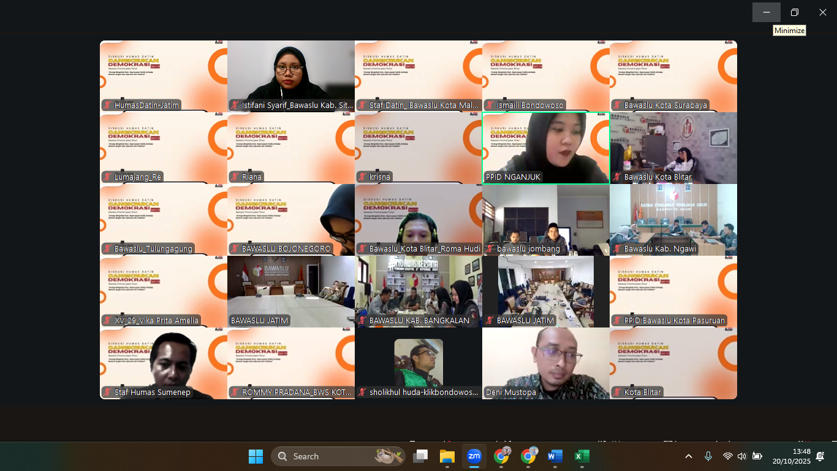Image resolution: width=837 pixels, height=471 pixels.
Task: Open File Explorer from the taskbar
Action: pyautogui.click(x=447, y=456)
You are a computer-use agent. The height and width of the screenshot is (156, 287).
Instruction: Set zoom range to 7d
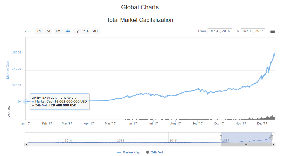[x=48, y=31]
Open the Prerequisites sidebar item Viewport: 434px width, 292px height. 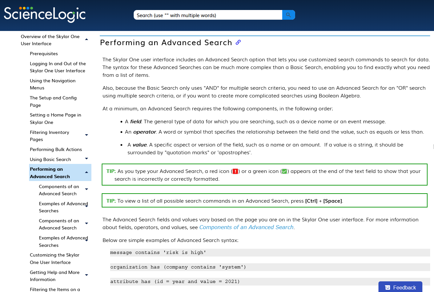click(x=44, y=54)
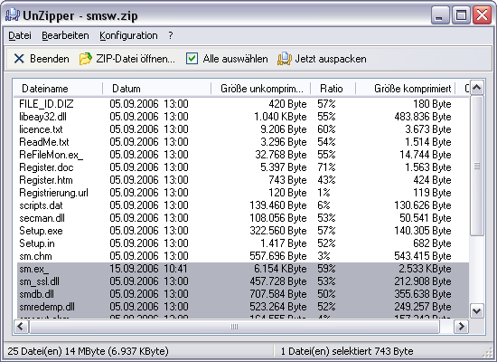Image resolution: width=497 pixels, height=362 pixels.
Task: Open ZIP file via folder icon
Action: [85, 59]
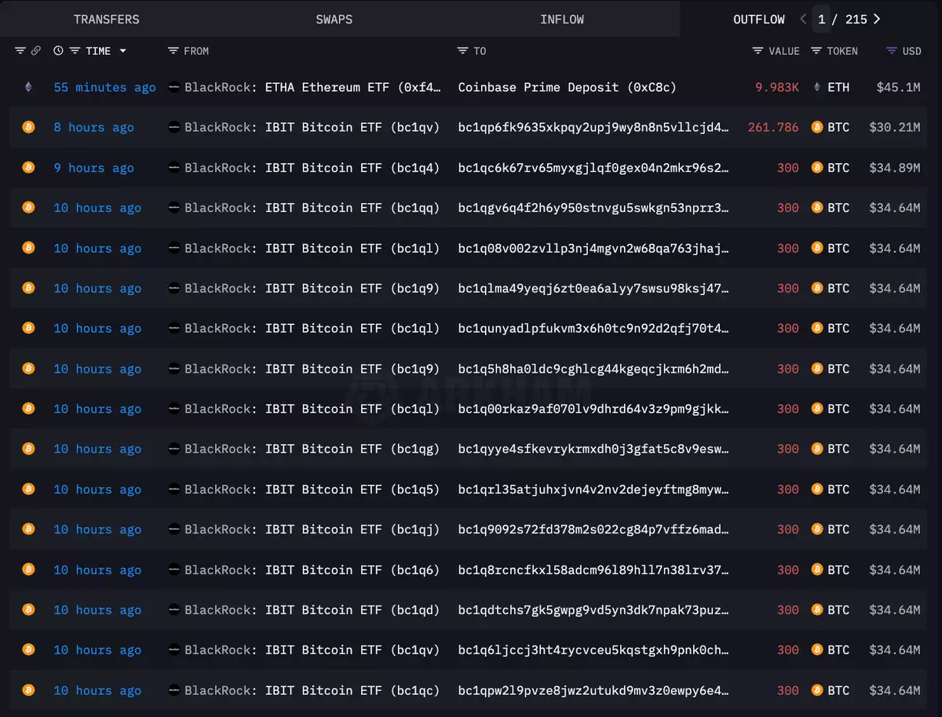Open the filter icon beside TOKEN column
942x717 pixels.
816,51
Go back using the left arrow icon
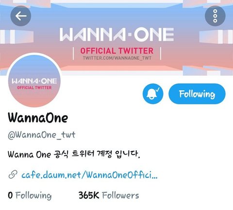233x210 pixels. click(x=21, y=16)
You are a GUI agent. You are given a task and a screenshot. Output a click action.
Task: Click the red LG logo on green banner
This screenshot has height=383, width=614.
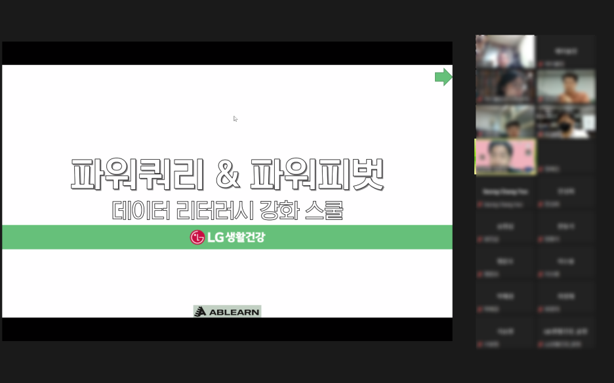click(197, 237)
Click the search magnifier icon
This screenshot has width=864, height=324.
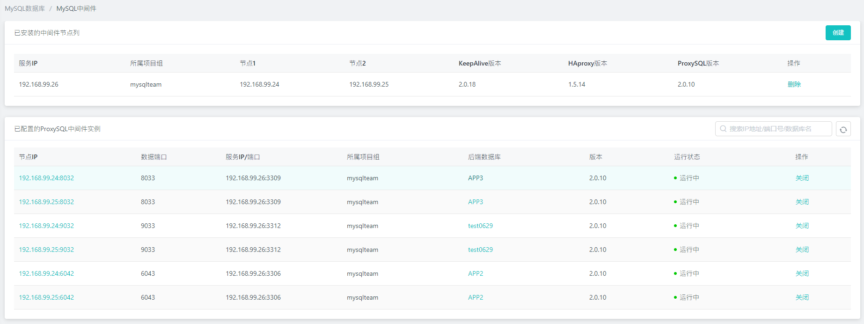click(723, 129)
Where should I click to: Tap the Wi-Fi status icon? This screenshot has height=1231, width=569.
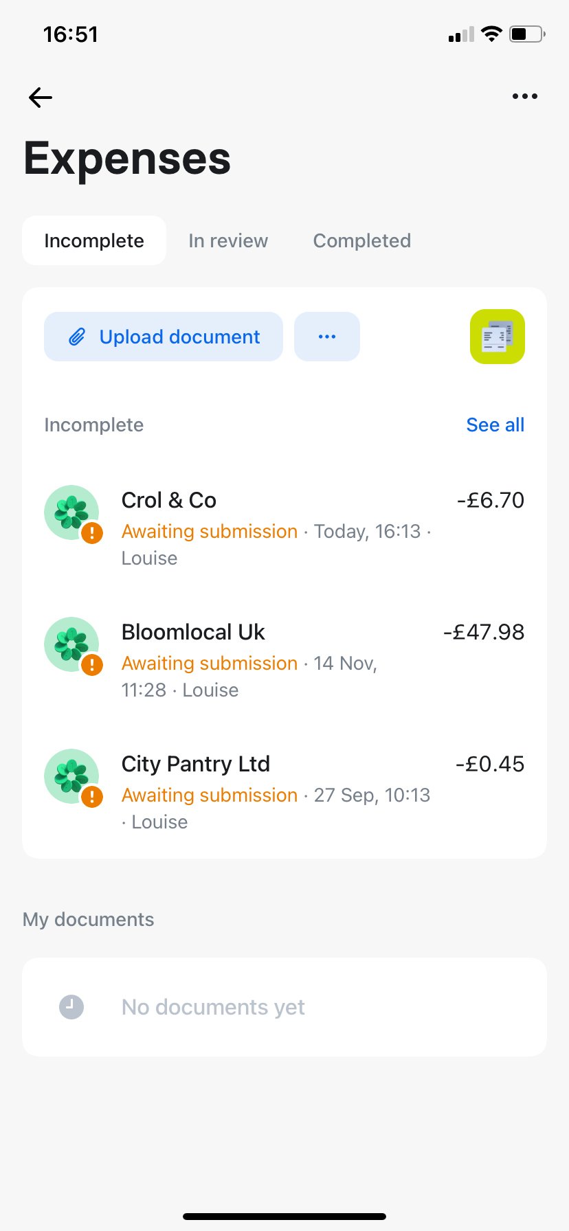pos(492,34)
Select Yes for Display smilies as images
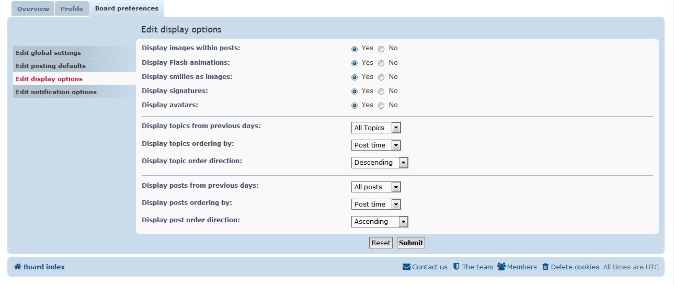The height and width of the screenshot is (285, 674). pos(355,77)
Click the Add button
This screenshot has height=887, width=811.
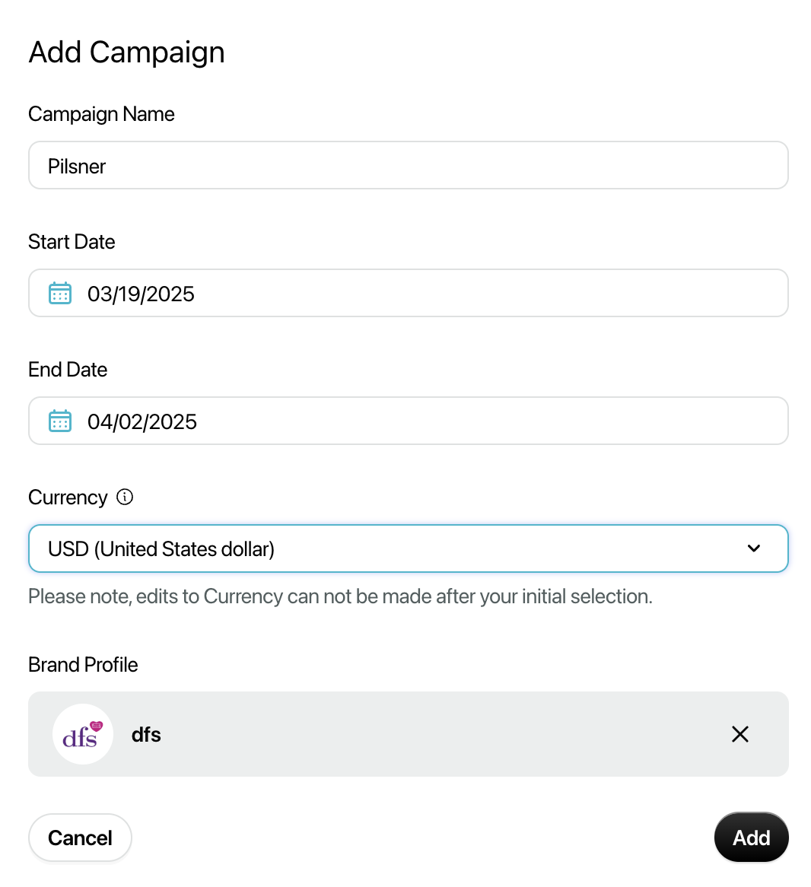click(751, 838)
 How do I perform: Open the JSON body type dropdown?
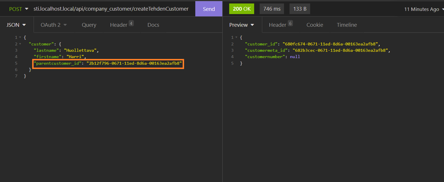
= = =
### Problem statement
What the answer must hold is the exact text of every line from the one containing "This screenshot has width=864, height=324." through the end of the data, minus any pictures.

### Result
This screenshot has width=864, height=324.
click(723, 129)
Where should I click to: Tap the Wi-Fi status icon? This screenshot has height=1231, width=569.
pos(492,34)
Select Yes for Display smilies as images
The height and width of the screenshot is (285, 674). pos(355,77)
Click the Add button
This screenshot has height=887, width=811.
click(751, 838)
 How do I perform: Open the JSON body type dropdown?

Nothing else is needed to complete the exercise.